Go over the data and copy out each line with "computer" in it.
......
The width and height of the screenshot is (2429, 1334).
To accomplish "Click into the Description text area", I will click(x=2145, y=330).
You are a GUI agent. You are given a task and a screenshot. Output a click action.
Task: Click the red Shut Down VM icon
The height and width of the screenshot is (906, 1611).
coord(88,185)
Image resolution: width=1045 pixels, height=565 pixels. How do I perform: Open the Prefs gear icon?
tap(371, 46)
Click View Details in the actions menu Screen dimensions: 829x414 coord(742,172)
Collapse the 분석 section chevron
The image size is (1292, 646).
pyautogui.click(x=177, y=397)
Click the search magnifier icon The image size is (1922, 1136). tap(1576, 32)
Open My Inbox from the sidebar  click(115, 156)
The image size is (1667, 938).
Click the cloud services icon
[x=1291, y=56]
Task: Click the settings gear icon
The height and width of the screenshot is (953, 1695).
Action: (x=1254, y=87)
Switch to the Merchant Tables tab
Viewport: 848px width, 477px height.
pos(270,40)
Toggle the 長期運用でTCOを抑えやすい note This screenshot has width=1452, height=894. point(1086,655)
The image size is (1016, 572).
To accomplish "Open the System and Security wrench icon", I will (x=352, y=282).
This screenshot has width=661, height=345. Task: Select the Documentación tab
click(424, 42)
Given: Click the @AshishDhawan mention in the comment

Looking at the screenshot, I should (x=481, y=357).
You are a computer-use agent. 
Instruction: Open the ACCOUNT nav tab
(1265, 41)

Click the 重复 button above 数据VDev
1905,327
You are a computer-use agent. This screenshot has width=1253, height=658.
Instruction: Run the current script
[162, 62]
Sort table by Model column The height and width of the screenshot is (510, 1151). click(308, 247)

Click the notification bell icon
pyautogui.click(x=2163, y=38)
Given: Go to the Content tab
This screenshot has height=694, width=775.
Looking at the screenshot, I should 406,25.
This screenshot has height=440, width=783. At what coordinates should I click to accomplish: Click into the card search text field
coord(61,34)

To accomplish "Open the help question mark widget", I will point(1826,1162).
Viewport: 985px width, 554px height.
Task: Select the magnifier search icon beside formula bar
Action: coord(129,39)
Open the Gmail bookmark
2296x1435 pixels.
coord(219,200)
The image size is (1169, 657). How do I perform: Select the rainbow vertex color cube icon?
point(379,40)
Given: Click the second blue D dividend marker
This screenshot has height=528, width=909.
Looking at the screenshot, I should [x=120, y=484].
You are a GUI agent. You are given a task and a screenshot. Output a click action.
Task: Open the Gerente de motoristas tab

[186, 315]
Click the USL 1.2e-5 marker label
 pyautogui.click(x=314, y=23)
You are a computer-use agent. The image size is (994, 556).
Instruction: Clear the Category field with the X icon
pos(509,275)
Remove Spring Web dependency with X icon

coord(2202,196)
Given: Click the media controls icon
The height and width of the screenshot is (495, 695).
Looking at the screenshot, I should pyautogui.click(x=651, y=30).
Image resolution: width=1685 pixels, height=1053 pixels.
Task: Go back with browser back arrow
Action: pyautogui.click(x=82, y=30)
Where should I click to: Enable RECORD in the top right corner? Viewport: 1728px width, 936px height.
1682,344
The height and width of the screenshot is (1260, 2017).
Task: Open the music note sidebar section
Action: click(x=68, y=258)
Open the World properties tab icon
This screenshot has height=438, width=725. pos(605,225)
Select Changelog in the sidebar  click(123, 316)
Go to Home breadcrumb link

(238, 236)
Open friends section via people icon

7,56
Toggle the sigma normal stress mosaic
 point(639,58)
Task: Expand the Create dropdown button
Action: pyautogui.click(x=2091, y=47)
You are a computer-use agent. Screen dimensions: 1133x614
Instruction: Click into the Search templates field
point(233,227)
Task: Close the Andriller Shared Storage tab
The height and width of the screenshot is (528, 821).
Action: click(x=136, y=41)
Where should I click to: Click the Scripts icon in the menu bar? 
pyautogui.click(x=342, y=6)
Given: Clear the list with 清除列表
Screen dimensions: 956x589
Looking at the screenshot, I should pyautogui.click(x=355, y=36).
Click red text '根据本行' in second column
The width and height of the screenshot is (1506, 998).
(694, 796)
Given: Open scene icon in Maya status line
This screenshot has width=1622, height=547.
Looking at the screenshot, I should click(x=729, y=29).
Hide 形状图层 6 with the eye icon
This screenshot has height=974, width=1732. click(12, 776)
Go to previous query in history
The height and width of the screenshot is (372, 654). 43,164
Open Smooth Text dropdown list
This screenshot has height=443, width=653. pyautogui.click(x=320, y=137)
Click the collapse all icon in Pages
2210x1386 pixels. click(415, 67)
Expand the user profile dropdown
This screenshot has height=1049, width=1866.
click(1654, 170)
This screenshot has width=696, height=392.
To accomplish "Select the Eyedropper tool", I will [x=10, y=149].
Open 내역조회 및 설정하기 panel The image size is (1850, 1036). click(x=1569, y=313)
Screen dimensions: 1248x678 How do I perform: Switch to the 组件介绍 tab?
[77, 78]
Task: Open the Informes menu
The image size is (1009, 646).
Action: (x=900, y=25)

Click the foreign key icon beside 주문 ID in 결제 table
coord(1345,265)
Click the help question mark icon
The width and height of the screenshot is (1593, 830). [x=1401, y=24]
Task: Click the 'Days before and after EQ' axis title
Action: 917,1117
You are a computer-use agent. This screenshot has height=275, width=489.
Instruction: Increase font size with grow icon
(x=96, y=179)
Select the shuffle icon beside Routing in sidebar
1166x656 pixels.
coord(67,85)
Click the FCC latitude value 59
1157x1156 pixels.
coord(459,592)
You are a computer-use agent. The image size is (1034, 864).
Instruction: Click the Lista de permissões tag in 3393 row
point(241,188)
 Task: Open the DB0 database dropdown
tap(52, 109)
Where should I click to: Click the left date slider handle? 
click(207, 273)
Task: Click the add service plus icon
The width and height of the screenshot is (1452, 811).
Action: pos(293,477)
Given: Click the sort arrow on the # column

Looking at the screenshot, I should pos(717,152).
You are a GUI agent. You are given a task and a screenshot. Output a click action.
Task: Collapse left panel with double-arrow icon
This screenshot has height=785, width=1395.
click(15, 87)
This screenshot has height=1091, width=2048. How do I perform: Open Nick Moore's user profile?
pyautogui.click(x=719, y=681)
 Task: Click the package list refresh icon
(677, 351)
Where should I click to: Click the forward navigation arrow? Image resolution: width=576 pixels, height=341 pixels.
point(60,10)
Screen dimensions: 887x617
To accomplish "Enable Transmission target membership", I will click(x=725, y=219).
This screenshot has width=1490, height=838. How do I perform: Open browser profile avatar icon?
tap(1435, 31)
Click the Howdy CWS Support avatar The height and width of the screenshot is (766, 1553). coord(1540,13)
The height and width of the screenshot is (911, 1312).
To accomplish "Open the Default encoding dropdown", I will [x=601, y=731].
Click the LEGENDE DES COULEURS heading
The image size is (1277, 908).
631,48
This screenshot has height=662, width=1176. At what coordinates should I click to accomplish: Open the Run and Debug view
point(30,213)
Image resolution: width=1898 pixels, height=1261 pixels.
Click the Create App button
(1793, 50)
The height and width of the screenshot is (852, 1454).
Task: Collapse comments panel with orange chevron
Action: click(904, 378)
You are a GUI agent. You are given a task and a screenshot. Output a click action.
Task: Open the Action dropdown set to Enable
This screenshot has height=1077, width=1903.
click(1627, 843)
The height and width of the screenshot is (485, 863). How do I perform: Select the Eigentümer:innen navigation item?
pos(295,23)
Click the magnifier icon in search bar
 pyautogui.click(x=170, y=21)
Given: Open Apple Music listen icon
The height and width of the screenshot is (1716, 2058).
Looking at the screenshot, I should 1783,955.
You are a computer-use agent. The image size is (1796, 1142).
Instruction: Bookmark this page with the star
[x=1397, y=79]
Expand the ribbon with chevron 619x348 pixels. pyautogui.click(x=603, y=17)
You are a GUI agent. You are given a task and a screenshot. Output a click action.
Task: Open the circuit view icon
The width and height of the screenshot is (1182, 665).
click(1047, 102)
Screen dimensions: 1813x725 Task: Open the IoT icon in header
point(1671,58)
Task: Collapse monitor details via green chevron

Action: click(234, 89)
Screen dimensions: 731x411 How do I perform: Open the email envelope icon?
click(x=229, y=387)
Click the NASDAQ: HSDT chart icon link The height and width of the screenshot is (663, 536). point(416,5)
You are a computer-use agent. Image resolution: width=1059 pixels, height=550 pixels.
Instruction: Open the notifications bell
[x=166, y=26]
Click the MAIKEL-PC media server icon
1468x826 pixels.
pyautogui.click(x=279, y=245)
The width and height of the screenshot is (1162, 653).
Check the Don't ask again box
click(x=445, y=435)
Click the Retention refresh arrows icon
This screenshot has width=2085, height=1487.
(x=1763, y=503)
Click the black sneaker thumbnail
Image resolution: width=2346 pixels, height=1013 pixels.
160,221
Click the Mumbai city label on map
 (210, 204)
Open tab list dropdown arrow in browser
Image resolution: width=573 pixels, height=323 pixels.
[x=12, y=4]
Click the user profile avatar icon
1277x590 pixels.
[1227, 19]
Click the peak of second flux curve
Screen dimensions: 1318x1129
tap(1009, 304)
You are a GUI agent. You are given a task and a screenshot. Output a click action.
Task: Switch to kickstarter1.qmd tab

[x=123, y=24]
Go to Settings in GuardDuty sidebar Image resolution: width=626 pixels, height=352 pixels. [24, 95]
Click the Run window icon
......
RESPONSE AREA »
You are a computer-use agent. 
You are a computer-use agent. This screenshot has width=1253, height=658.
You are a computer-use agent. The image size is (994, 556).
You are a computer-use agent. Screen dimensions: 1133x614
You are a computer-use agent. This screenshot has height=275, width=489.
You are a computer-use agent. The image size is (1034, 864).
You are a computer-use agent. The image size is (1796, 1142).
You are a computer-use agent. Image resolution: width=1059 pixels, height=550 pixels.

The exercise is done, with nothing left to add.